Hz. Peygamberin ölüm hastalığı sırasındaki bir diğer önemli ihtilaf Üsâme ordusu konusunda oldu. Nitekim ALLAH Elçisi, “Üsâme’nin ordusunu hazırlayın, ondan dönene ALLAH lanet etsin”buyurarak Üsâme b. Zeyd komutasındaki ordunun teçhiz edilmesini ve beklenmeksizin sefere çıkılmasını emretmişti. Ashabın bir kısmı Hz. Peygamber’in emrinin yerine getirmesini istemiş; bir kısmı ise Hz. Peygamber’in hastalığının iyice ağırlaşması ve gidip de döndüklerinde onu görememe endişesiyle Resulullah’ın durumu belli oluncaya kadar seferin tehir edilmesini istemişti. Netice de Hz. Ebû Bekir’in ısrarlı çıkışı sonrasında Üsâme ordusunun sefere çıkmasıyla anlaşmazlık çözülmüş oldu.

3- Hz. Peygamber’in Vefat Ettiğinden Şüpheye Düşülmesi

Hz. Peygamber’in vefat ettiği haberi ashab arasında yayılınca birçok müslüman derin bir üzüntü ve ümitsizliğe kapılmış, hatta bazıları onun vefat ettiğinden şüphe etmiş, vefatını âdeta kabullenemez olmuşlardı. Hz. Ömer bu haberden çok sarsılmış ve “kim Hz. Muhammed öldü derse onu şu kılıcımla öldürürüm. O, İsa b. Meryem’in göğe çekilişi gibi semaya kaldırılmıştır.” demiştir. Durum Hz. Ebû Bekir’e ulaşınca o insanlara hitap ederek “Şüphesiz sen de öleceksin, onlar da ölecekler.”(Zümer 39/30) meâlindeki ayeti okuduktan sonra “Kim Muhammed’e tapıyorsa şüphesiz Muhammed ölmüştür. Kim de Muhammed’in Rabbine tapıyorsa şüphesiz O, hayy’dır, hiç ölmez.” dedikten sonra sahabe ikna olmuştur.

4- Hz. Peygamber’in Defnedileceği Yer Meselesi

 Muhacirler, Resulullah’ın doğup büyüdüğü, peygamber olarak gönderildiği, soyunun ve dedesi Hz. İsmail’in kabrinin bulunduğu yer olması açısından Mekke’ye; Ensar,  Medine’ye; bazsahabe ise Beytü’l-Makdis’e (Kudüs) defnedilmesini teklif etmişlerdi. Netice Hz. Ebû Bekir’in “Peygamberler vefat ettikleri yere gömülürler” hadisini hatırlatması üzerine Resulullah vefat etmiş olduğu Hz. Aişe’nin odasına defnedilmiş, böylece mesele çözüme kavuşmuştur.

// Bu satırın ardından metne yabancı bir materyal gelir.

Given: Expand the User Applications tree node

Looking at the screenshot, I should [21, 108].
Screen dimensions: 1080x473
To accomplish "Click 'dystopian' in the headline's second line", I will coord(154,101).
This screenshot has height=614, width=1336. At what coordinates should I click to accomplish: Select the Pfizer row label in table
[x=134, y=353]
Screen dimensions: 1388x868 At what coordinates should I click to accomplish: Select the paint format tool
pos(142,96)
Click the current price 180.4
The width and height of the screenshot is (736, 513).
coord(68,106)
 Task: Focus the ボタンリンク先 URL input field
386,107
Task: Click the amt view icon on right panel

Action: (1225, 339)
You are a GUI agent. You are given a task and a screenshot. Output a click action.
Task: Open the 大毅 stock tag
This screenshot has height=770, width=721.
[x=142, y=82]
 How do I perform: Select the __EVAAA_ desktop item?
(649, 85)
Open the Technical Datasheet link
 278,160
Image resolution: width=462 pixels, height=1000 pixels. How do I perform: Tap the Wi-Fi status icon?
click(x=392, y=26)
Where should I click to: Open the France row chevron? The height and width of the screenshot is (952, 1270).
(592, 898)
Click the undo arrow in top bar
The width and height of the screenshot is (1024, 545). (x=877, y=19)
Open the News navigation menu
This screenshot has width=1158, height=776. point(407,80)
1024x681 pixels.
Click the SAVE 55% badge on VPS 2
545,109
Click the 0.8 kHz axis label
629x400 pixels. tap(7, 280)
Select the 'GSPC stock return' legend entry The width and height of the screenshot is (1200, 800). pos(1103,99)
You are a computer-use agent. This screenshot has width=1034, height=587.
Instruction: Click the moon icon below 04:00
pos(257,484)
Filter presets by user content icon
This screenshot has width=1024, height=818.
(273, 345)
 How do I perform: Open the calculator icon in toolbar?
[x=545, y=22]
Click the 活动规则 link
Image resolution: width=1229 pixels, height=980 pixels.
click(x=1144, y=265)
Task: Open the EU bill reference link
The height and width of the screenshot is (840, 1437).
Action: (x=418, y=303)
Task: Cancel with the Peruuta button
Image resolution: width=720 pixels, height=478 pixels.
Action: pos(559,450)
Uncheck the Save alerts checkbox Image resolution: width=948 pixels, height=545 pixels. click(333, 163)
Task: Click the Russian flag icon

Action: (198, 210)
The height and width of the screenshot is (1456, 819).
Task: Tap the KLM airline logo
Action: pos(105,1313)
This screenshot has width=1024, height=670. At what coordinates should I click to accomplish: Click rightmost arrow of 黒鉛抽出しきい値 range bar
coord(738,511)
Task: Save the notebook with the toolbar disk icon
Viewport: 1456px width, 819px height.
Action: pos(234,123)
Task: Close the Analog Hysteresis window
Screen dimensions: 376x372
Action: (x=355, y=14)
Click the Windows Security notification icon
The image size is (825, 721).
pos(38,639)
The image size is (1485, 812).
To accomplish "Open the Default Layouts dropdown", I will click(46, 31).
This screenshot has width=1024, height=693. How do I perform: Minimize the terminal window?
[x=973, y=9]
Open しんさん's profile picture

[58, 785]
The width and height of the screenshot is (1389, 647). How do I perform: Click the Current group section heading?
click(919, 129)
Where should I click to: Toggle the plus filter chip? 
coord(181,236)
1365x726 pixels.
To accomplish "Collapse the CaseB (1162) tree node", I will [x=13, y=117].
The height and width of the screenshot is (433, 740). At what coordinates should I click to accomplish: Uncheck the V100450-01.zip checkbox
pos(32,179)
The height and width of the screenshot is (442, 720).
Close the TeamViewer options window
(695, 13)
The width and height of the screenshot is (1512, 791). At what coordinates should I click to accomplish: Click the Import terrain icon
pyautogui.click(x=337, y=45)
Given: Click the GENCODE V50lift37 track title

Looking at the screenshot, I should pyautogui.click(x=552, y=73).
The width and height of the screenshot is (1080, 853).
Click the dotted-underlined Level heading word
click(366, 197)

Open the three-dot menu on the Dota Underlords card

5- İmâmet-Hilafet Meselesi

Hz. Peygamber’in vefatından sonra Hz. Ali ve Hz. Abbas ve diğer ehl-i beyt mensupları Resulullah’ın tekfin ve teçhiz işleri ile meşgul oluyorken sahabeden Ensar’ın bazı ileri gelenleri Benî Sâid sakîfe’sinde toplanarak Resulullah’tan sonra devlet yönetimine kimin geçeceğini kendi aralarında tartışmışlardı. Ensar kendi içinde Evs ve Hazreç kabilelerinden oluştuğu için her iki kabile de halifenin kendilerinden olmasını istiyordu. Hazreç kabilesinin reisi  Sa`d bin Ubade de karar kıldılar. Durumdan haberdar edilen Hz. Ebû Bekir, yanına Ömer ve Ebû Ubeyde b. Cerrah’ı alarak Ensar’ın toplandığı yere gelmişti. Ensar ile Muhacirler arasında yapılan görüşmeler neticesinde  Hz. Ebû Bekir’in “imamlar Kureyş’ten olur” hadisini nakletmesi meselenin çözülmesini sağlamıştı. Ensar, halifenin Kureyş’ten olmasına razı olunca Hz. Ömer, Hz. Ebû Bekir’i aday göstererek orada hemen ona

biat etmiş, peşinden diğerleri biat ederek Ebu Bekir’in halife seçilmesi sağlanmıştı. Daha sonra Ebu Bekir mescide gelerek Müslümanların biatını kabul etmiştir.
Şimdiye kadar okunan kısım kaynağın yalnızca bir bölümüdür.